◆ **Extracted material**:

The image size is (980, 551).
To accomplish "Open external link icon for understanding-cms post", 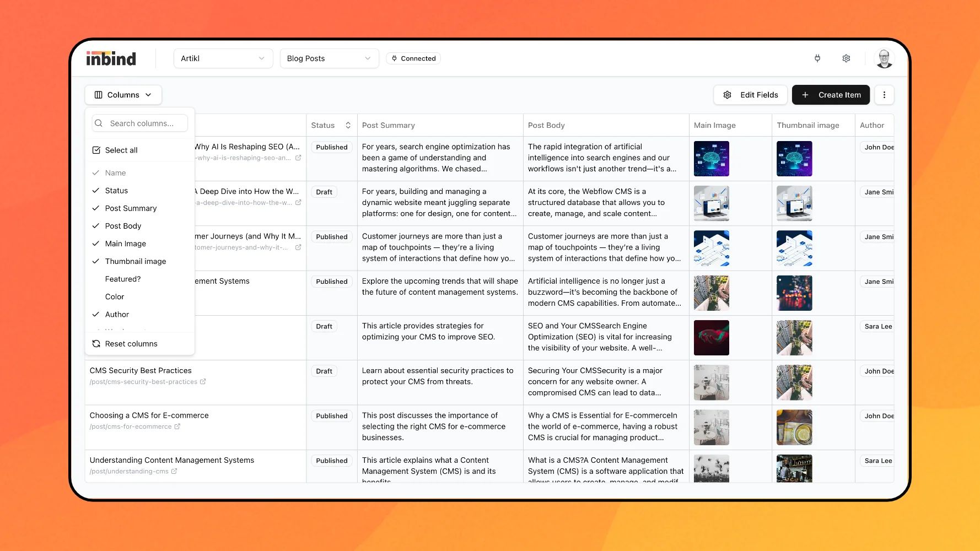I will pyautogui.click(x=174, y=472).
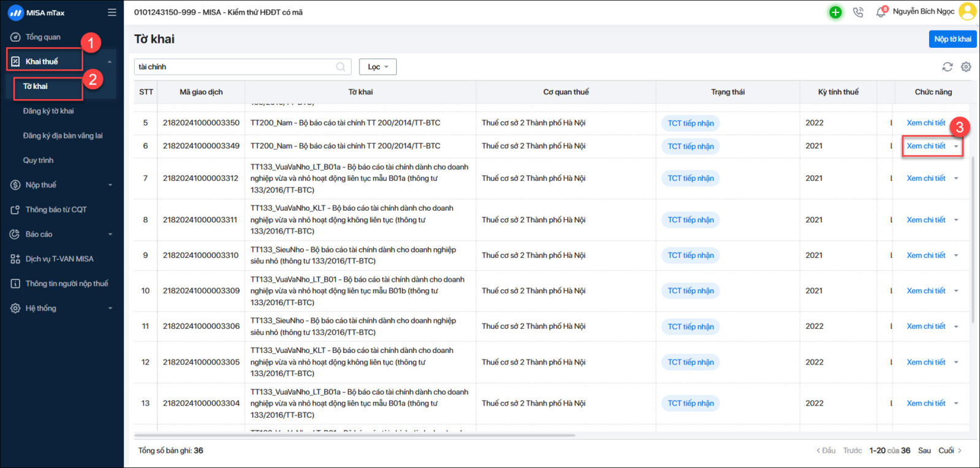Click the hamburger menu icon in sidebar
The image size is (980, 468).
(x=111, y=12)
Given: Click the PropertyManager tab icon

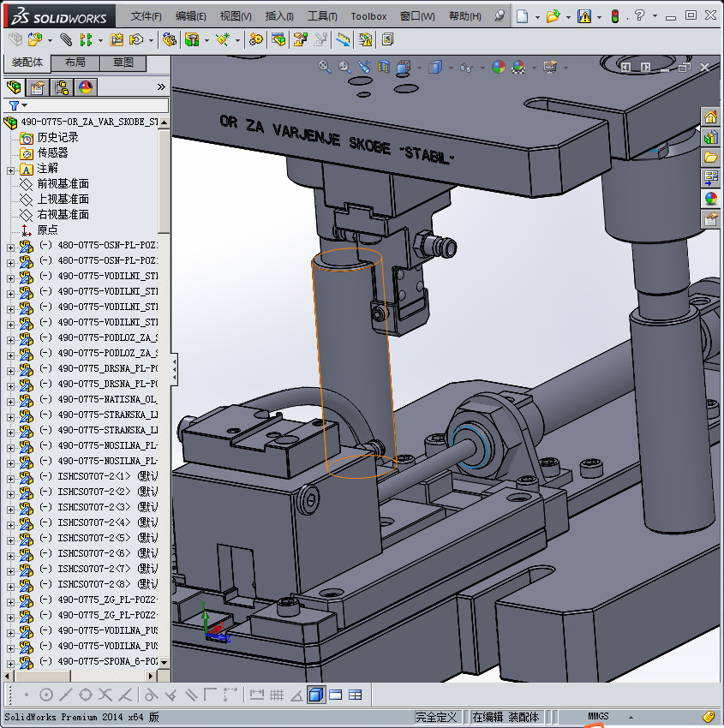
--
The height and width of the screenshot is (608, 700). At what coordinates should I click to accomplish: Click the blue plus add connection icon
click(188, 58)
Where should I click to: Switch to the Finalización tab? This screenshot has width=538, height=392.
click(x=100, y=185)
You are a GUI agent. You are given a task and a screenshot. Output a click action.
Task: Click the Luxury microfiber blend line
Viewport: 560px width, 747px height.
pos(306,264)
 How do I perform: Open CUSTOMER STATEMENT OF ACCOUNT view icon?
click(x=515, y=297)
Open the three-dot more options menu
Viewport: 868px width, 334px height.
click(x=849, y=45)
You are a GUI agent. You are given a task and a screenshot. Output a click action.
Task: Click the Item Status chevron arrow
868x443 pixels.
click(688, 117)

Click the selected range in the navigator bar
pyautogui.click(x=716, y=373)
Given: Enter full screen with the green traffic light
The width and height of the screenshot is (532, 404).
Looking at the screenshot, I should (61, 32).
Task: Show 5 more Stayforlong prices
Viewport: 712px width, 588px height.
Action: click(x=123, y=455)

◆ **Task to complete**: All lines above that contain the word "more" are to be copied.

◆ **Expected answer**:
Open the three-dot more options menu
Task: Show 5 more Stayforlong prices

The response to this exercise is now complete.